CILACAP.INFO – Tidak sedikit para peternak ayam broiler yang merasakan beternak ayam dengan sistem kemitraan. Yakni suatu sistem ternak bagi hasil antara perusahaan (Pemilik Modal) dan peternak (Pemilik Kandang).
Menurut peternak berinisial x, sistem kemitraan terkadang tak masuk diakal dibanding sistem makloon. Pasalnya pada sistem kemitraan, pemilik modal yakni perusahaan untuk bermitra dengannya peternak harus punya jaminan seperti BPKB Kendaraan.
Selain itu, hadirnya para pertenak untuk bergabung bersama perusahaan ayam juga diibaratkan seperti berdagang. Contohnya misal harga ayam yang dibeli perusahaan melalui perusahaan pembibitan yang menghasilkan (DOC) tentu harganya lebih murah.
Jika peternak yang membelinya dalam skala kecil, yakni 1 box bisa Rp700.000 keatas, sedangkan perusahaan membelinya dengan skala besar dan langganan sehingga jauh lebih murah, antara Rp500.000. Namun justru saat penghitungan, perusahaan menghitungnya dengan cara seperti halnya menjual ke pedagang, yakni Rp700.000. Selain itu harga obat juga dihitungnya seperti halnya beli obat di toko.
Sudah begitu jika Pur atau pakan datang dengan truk, sang sopir meminta jatah uang dan itu juga sudah dikatakan oleh perusahaan jika memang seperti itu. Sudah begitu tak ada biaya operasional, padahal peternak juga butuh uang untuk membeli bahan pemanas untuk ayam dan lain sebagainya.
Beternak ayam sistem kemitraan dengan jangka waktu yang hampir sama dengan ayam pejantan akan rentan dengan berbagai macam penyakit dan juga kematian meski peternak sudah merawatnya dengan maksimal.
Sistem yang tak masuk diakal jelas menguntungkan perusahaan atau pemilik modal, sedang peternak tak mendapatkan apa-apa. Menurut perhitungan harga ayam, sisa dan bobot ayam, perusahaan jelas untung, ditambah untung juga dari harga pakan, obat dan lain-lain yang datanya diberikan kepada peternak sama dengan harga di toko.
Misal saja saya memesan Gas Rolek, mereka malah menjualnya dengan harga ditas harga pasar, padahal saya memiliki gas rolek juga 2 buah. Kata x.
Maka dari itu sistem makloon lebih baik dari beternak ayam sistem kemitraan. Pasalnya dalam sistem Makloon tidak ada jaminan seperti BPKB, hanya modal kandang, termasuk air, dan wadah pakan.
Saya yakin tak ada peternak yang mengurus ayam asal-asalan, karena mereka juga tau perawatan yang baik, bobot yang baik akan mempengaruhi bayaran yang diterima. Semakin baik ya semakin baik pula. Ujar x.

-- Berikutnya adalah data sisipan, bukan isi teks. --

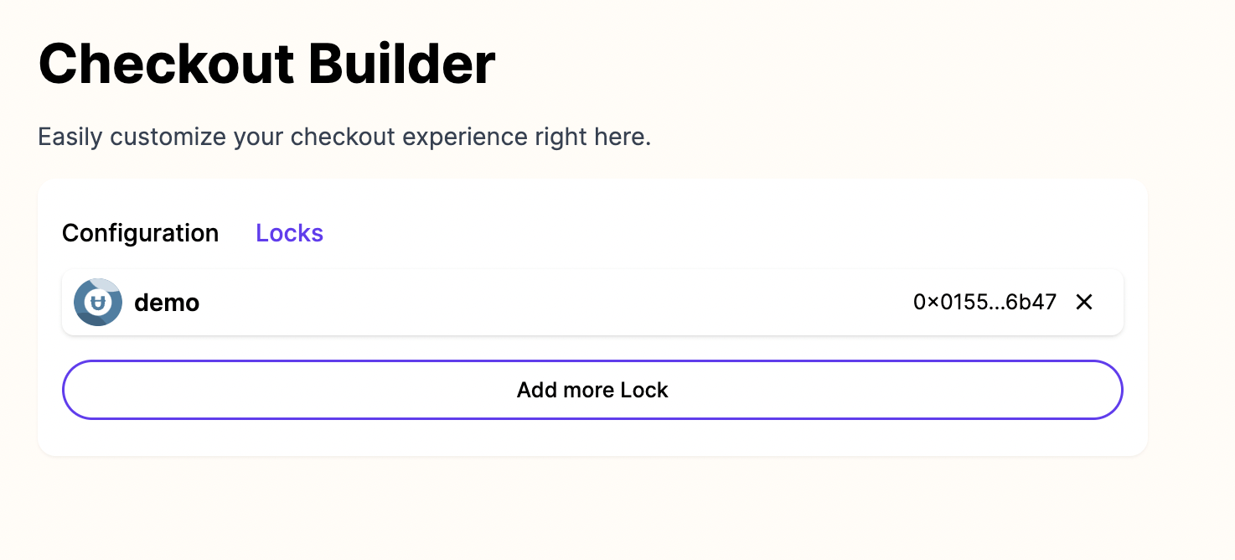Delete lock 0x0155...6b47 using the cross icon
The width and height of the screenshot is (1235, 560).
[x=1084, y=302]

Waktu saya ternak ayam makloon, ayam datang ada uang operasional, dan saya gunakan untuk membeli bahan bakar, dalam hal ini serbuk gergaji untuk dimasukan ke dalam drum dan lalu dibakar guna menghangatkan ruangan.
Untuk jangka waktu beternak ayam sistem makloon juga jangka waktunya relatif lebih cepat berkisar 28 sampai 35 hari. Hasil yang diperoleh pun tak jauh berbeda dengan kemitraan, hampir selalu dapat setiap panennya. Perhitungannya per ekor 1000 rupiah dan bisa lebih, jika katakanlah ternak dengan 3000 ekor ayam dimulai DOC (Day Old Chicken) dan katakan mati 100, bobotnya bagus, maka saya bisa dapat 2.9 juta belum diplus dikasih uang operasional kan lebih dan bonus kalau bagus juga ada. Kata dia
Hanya saja kini perusahaan makloon banyak yang bangkrut hingga gulung tikar semenjak harga ayam lebaran tahun lalu anjlok karena permainan broker.
Disinggung terkait beternak ayam dengan modal sendiri, X menilai banyak resikonya dan untungnya minim, pasalnya ia pernah mencobanya meski dengan skala kecil.
“Beternak sendiri membutuhkan modal yang tidak sedikit, selain itu harga 1 box DOC mahal, obatan-obatan dan termasuk biaya perawatan mahal. Jika dihitung malah kadang pas, kadang rugi dan kadang untung. Misalnya harga pur, kalau peternak biasa beli pur ditoko bisa 350 keatas tergantung merk dan kualitas, namun jika perusahaan karena mereka beli skala besar maka harga jauh lebih murah.” Terang x yang mengaku pernah bekerja di Poultry Shop, sehingga ia tau.